What the exercise asks ->
Check every line of the material below, and show those that contain "Open".

Supplied material ->
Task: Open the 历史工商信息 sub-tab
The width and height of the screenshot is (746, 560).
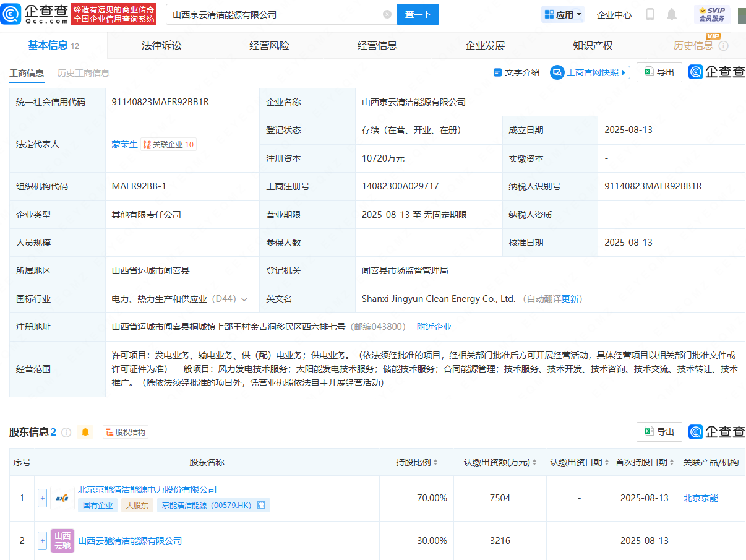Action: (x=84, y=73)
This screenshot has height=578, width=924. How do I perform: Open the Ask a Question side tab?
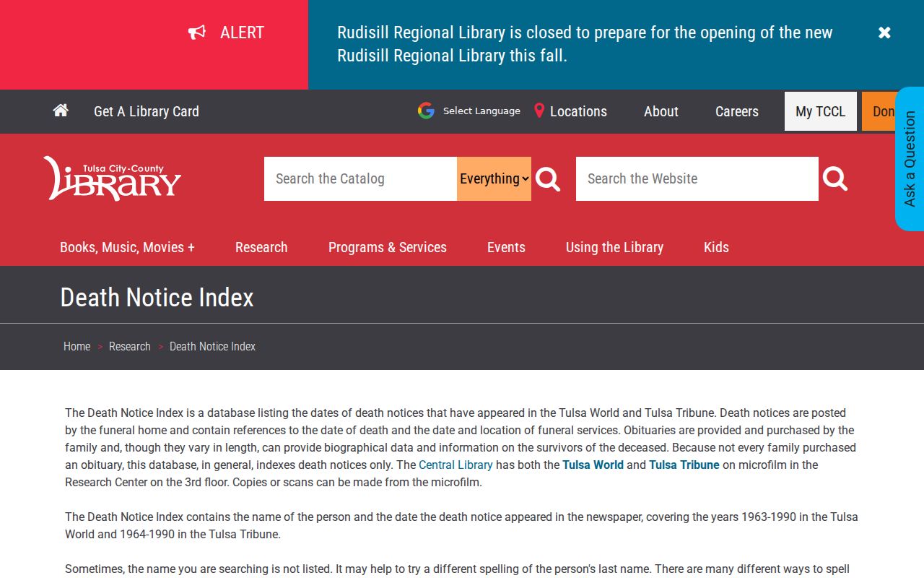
* * *
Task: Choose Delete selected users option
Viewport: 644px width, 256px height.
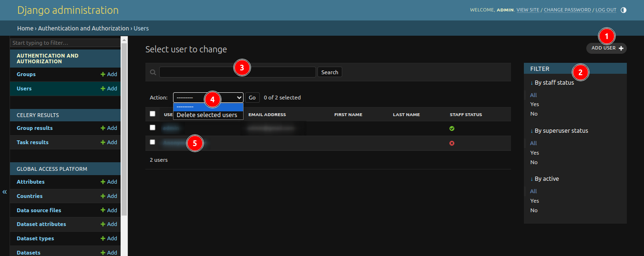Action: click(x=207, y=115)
==
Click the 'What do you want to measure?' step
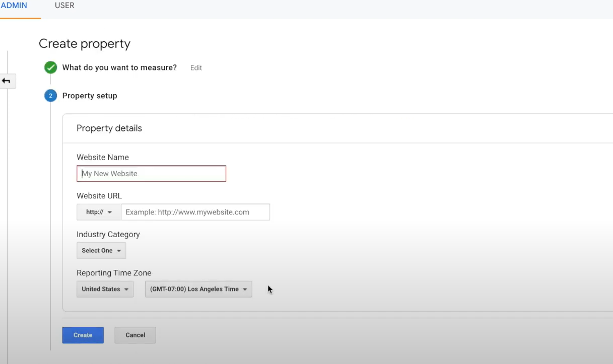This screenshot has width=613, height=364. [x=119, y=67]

Problem solution ->
Task: Open the 历史工商信息 sub-tab
This screenshot has height=578, width=924. How do I perform: Open the Ask a Question side tab?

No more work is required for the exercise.